### SOURCE DOCUMENT
====
Malcolm Jarod Mitchell (born July 20, 1993) is an author, poet, and a former American football wide receiver. He was drafted by the New England Patriots in the fourth round of the 2016 NFL Draft. He played college football at the University of Georgia. His NFL career lasted only two years due to knee injuries.

College career 
A graduate of Valdosta High School in Valdosta, Georgia, Mitchell played at the University of Georgia from 2011 to 2015 under head coach Mark Richt.

In 2011, as a true freshman, Mitchell was a Freshman All-SEC. On October 8, against Tennessee, he recorded a season-high 126 receiving yards in the 20–12 victory. He caught 45 receptions for 665 yards (14.8 average) with a long of 71 yards and four touchdowns. Mitchell missed three games with a hamstring injury, but still finished fourth in the SEC in receiving yards per game.

In 2012, during his sophomore season at Georgia, he played in 13 games making nine starts, and was second on the team with 572 receiving yards on 40 catches and played on defense through the fourth game of the season. On October 20, against Kentucky, he recorded 103 receiving yards in the 29–24 victory. Mitchell was the recipient of the Charley Trippi Most Versatile Player award. Mitchell practiced at cornerback and spent time there throughout spring practice as well.

In 2013, Mitchell redshirted after tearing his ACL in Georgia’s first game of the season against Clemson. After Todd Gurley’s 75 yard TD run in the first quarter, Mitchell ran to the endzone to celebrate with Gurley but came up awkwardly, causing the knee injury.
====
### EXTRACTED INFORMATION
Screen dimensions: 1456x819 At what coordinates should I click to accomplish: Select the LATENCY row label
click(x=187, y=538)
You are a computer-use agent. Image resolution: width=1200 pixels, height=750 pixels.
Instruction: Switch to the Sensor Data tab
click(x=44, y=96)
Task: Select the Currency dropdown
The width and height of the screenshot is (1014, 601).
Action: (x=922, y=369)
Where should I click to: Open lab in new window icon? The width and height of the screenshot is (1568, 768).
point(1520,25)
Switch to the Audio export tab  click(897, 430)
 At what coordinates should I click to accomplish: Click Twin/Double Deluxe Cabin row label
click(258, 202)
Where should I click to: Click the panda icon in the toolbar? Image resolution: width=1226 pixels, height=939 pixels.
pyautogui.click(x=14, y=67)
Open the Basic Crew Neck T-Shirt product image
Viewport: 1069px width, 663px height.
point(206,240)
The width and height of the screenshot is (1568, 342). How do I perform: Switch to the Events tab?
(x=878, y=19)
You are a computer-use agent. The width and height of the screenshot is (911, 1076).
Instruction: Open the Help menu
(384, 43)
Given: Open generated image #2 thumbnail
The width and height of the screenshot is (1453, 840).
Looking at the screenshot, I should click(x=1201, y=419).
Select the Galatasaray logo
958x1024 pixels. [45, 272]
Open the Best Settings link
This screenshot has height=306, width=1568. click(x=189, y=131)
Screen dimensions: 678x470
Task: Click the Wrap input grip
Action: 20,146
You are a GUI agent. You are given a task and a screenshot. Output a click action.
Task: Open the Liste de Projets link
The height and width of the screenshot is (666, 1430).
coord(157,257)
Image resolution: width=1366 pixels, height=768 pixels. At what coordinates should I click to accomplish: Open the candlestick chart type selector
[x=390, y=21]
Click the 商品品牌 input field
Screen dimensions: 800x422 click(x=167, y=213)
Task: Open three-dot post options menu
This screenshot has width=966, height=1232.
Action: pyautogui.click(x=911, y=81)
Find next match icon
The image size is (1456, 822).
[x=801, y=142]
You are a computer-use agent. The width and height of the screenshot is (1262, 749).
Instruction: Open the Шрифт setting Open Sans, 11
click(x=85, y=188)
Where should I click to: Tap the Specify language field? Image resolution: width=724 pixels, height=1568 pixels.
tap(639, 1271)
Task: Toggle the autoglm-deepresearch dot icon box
====
### TO BE DONE
1/ Answer these from the Malcolm Mitchell biography:
(a) Which team drafted Mitchell, and in which round?
(b) What award did Mitchell receive during his sophomore season?
(c) Against which opponent did Mitchell tear his ACL?
2/ List every opposing team that the Malcolm Mitchell biography names Georgia as playing against.
3/ Continue the Malcolm Mitchell biography from where it stops.

### EXPECTED RESULTS
1/
(a) The New England Patriots, in the fourth round of the 2016 NFL Draft.
(b) The Charley Trippi Most Versatile Player award.
(c) Clemson.

2/
Tennessee
Kentucky
Clemson

3/
In 2014, Mitchell played in 8 games, making only 3 starts and caught 31 passes for 248 yards; he won the team's Comeback Player of the Year award.

In 2015, as a redshirt senior, Mitchell started all 13 games and was named an offensive captain. Mitchell caught 58 receptions for 865 yards (14.9 average). On September 19, against South Carolina, he recorded 122 receiving yards and a touchdown. In the final game of his collegiate career, in the TaxSlayer Bowl against Penn State, he recorded 114 receiving yards and a touchdown. Off the field, Mitchell earned the David Jacobs Award, given annually to the player who best portrays courage, spirit, character and determination; the Haier Achievement Award, the SEC Community Service Team, and the 2016 Community Spirit Award. When he graduated, he ranked third in school history with 174 receptions for 2,350 yards and 16 touchdowns.

Professional career

2016
Mitchell was selected by the New England Patriots in the fourth round (112th overall) of the 2016 NFL Draft. He was the 11th wide receiver selected. 

On May 5, 2016, the New England Patriots signed him to a four-year, $2.91 million rookie contract that included a signing bonus of $577,992.

Head coach Bill Belichick named Mitchell the starting wide receiver, alongside veteran Julian Edelman.

Mitchell made his professional regular season debut and first career start in the New England Patriots' season-opener against the Arizona Cardinals and caught two passes for 33 yards from Jimmy Garoppolo. On November 20, 2016, Mitchell caught his first career touchdown reception from Tom Brady, a 56-yard score in a victory over the San Francisco 49ers. He finished the game with four catches for 98 yards, and one touchdown. A week later, at the New York Jets, Mitchell had his first two-touchdown game, catching five passes for 42 yards and two touchdowns. On December 4, 2016, Mitchell caught a season-high eight passes for 82 yards in a 26–10 victory over the Los Angeles Rams. Mitchell finished his rookie season with 32 receptions for 401 yards and four touchdowns in 14 games and six starts.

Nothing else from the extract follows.